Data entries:
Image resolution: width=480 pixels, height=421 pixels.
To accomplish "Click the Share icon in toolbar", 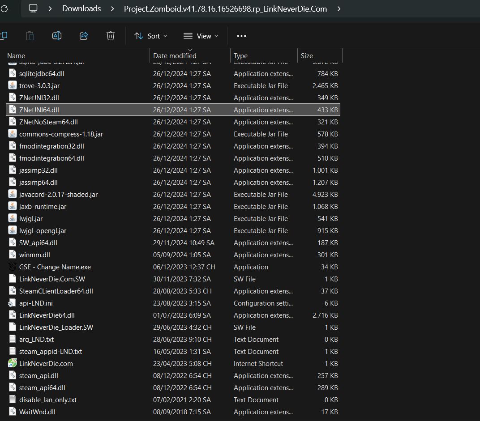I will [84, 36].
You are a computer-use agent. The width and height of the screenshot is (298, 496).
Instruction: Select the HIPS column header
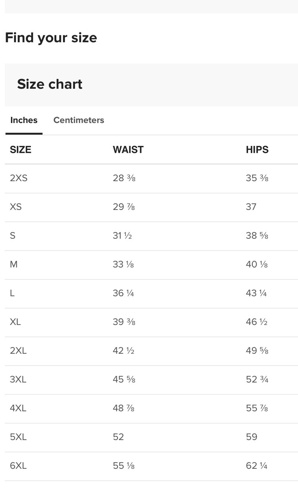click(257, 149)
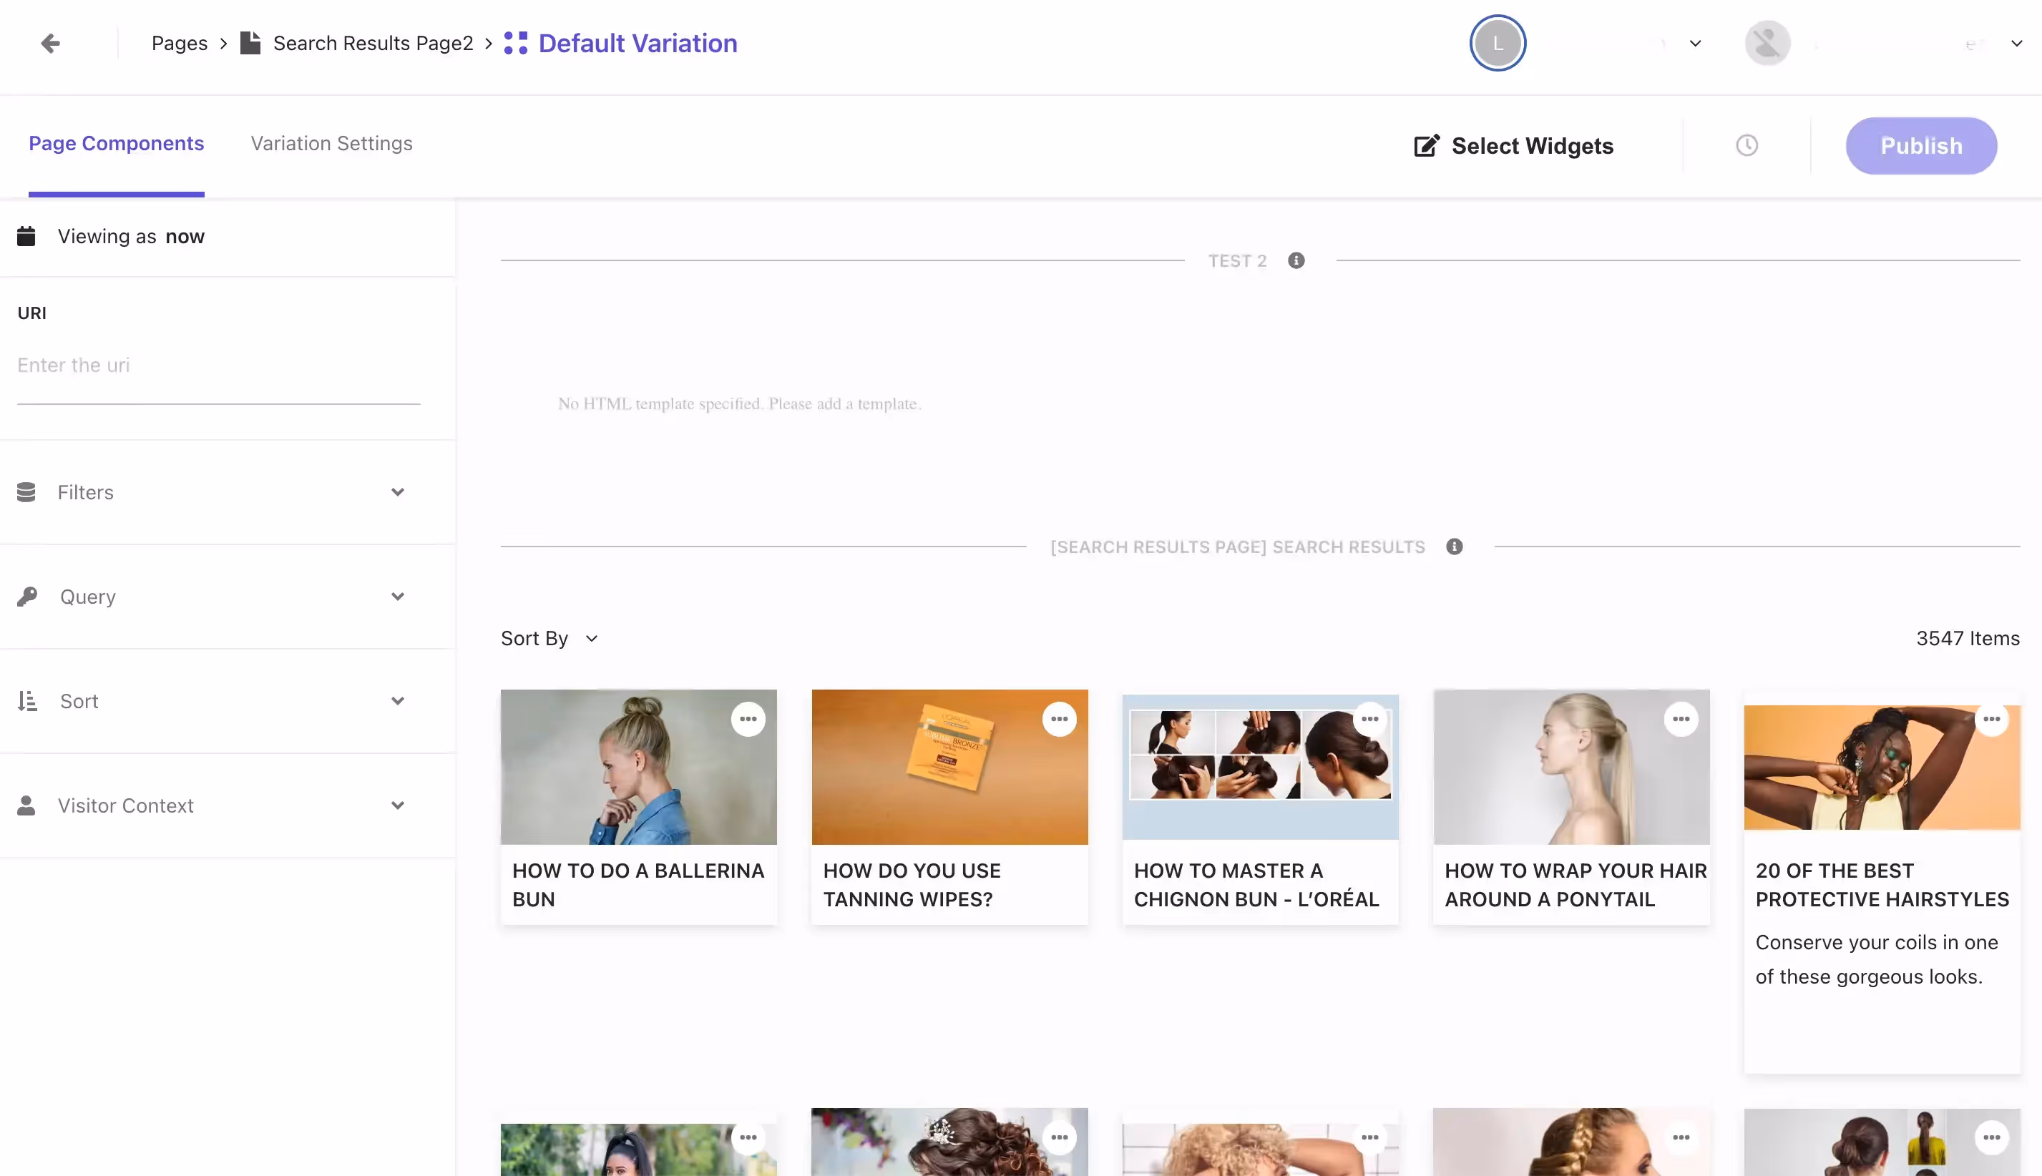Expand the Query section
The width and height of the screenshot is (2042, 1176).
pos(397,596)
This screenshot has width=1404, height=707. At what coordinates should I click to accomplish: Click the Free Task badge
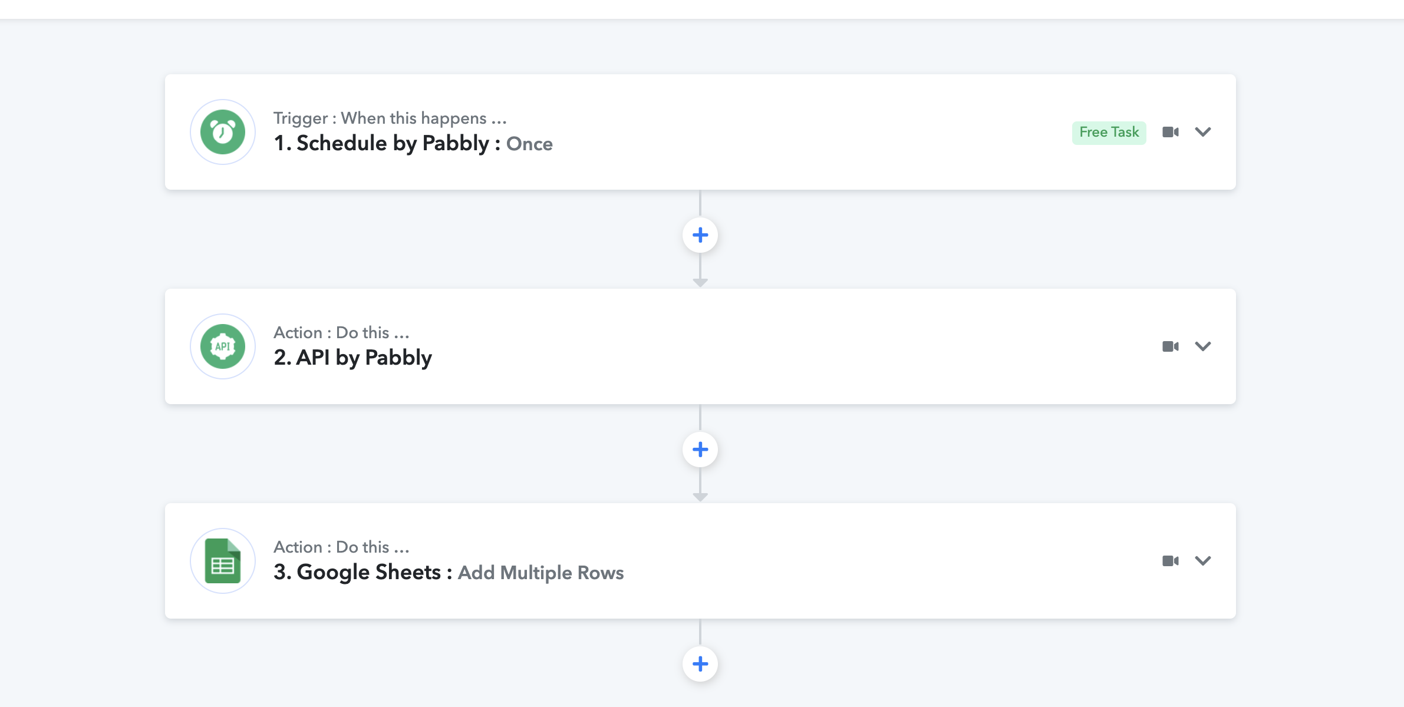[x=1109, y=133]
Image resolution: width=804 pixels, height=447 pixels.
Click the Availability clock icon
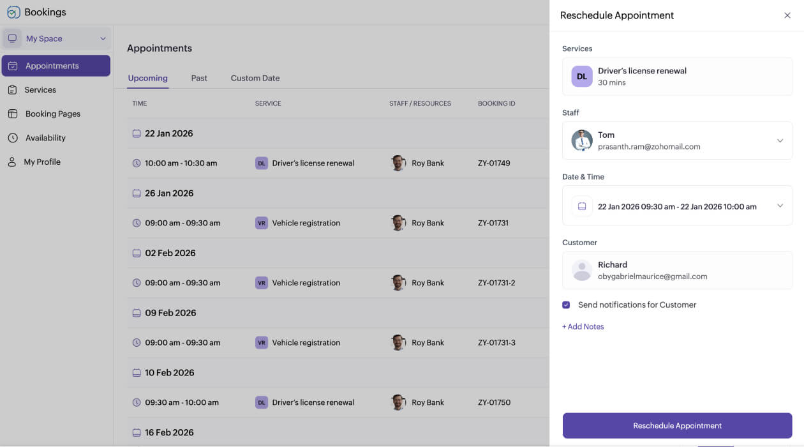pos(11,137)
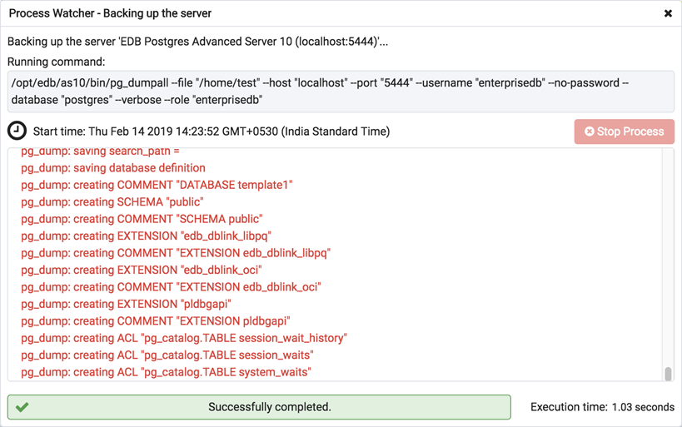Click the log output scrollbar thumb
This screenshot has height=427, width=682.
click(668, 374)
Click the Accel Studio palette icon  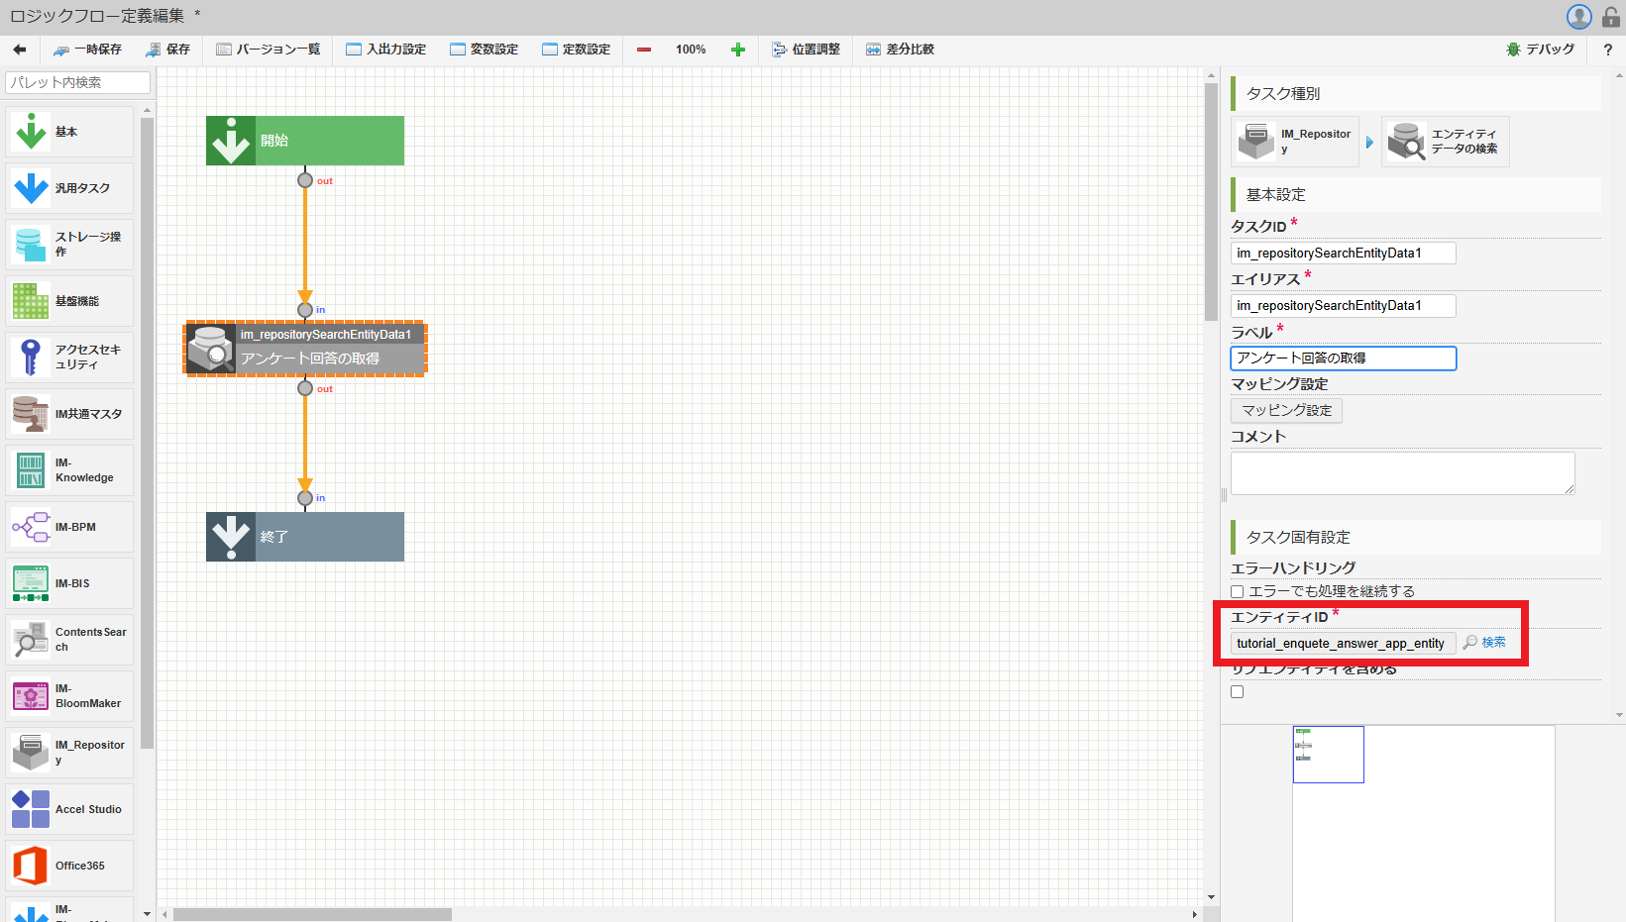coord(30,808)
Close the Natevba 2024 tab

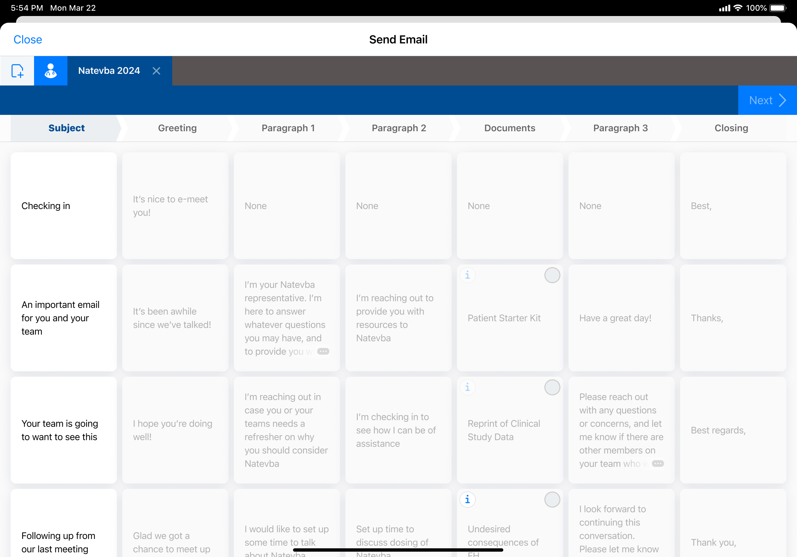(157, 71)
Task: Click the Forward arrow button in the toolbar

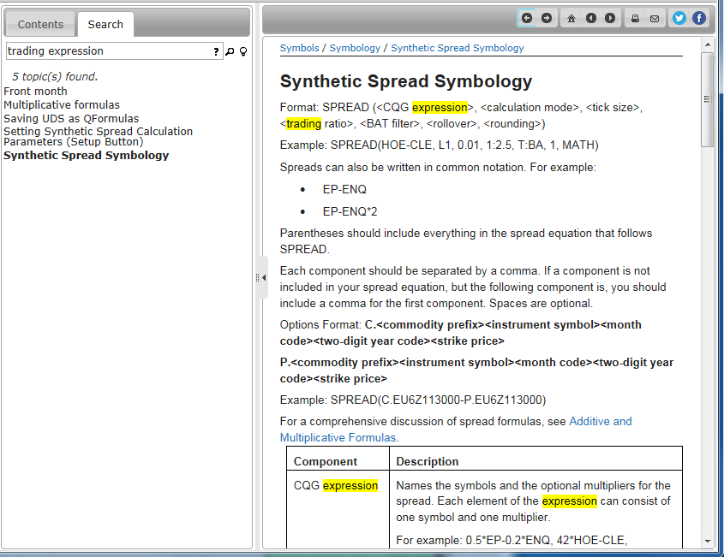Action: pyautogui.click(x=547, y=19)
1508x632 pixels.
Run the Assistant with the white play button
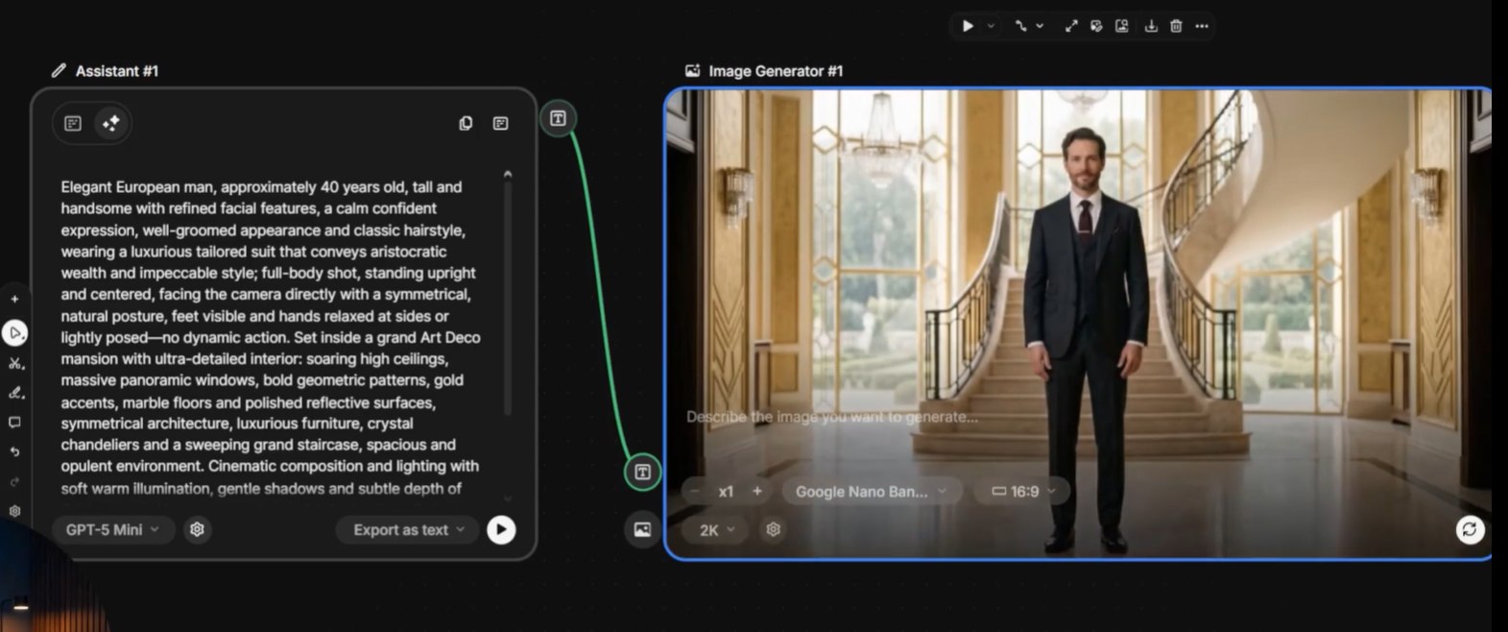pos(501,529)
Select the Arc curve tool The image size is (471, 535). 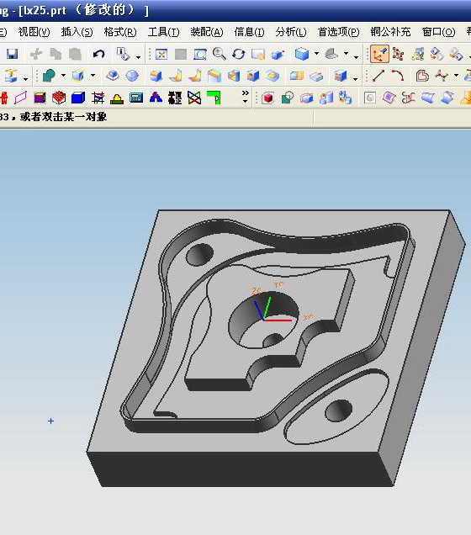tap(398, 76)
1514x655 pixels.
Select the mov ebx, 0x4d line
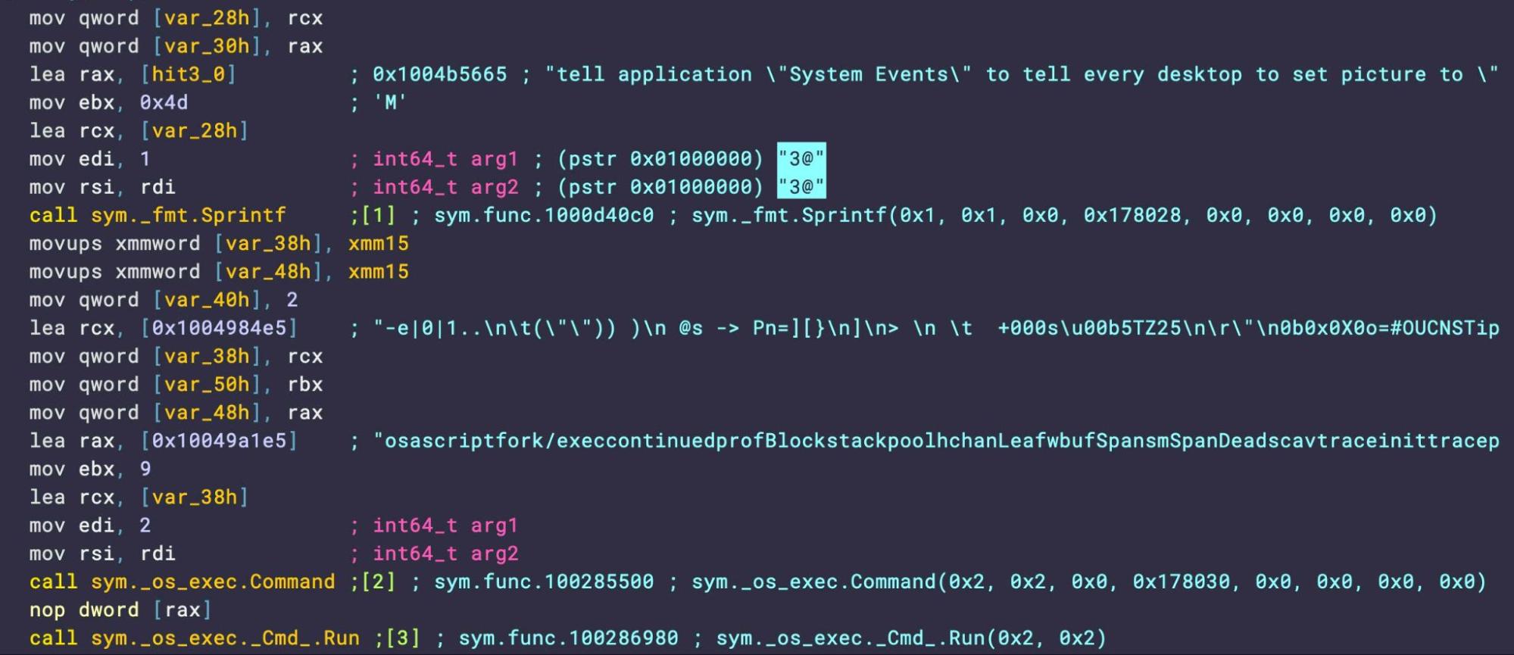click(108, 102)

## Short problem
Pick out each line of the material above that contains the string "width", and copy those lines.

## Solution to this problem
Image resolution: width=480 pixels, height=421 pixels.
You are a computer-use agent. The width and height of the screenshot is (298, 496).
The width and height of the screenshot is (2042, 1176).
This screenshot has width=1404, height=707. At what coordinates should I click to accomplish: Click the Free Task badge
Image resolution: width=804 pixels, height=447 pixels.
This screenshot has height=427, width=682.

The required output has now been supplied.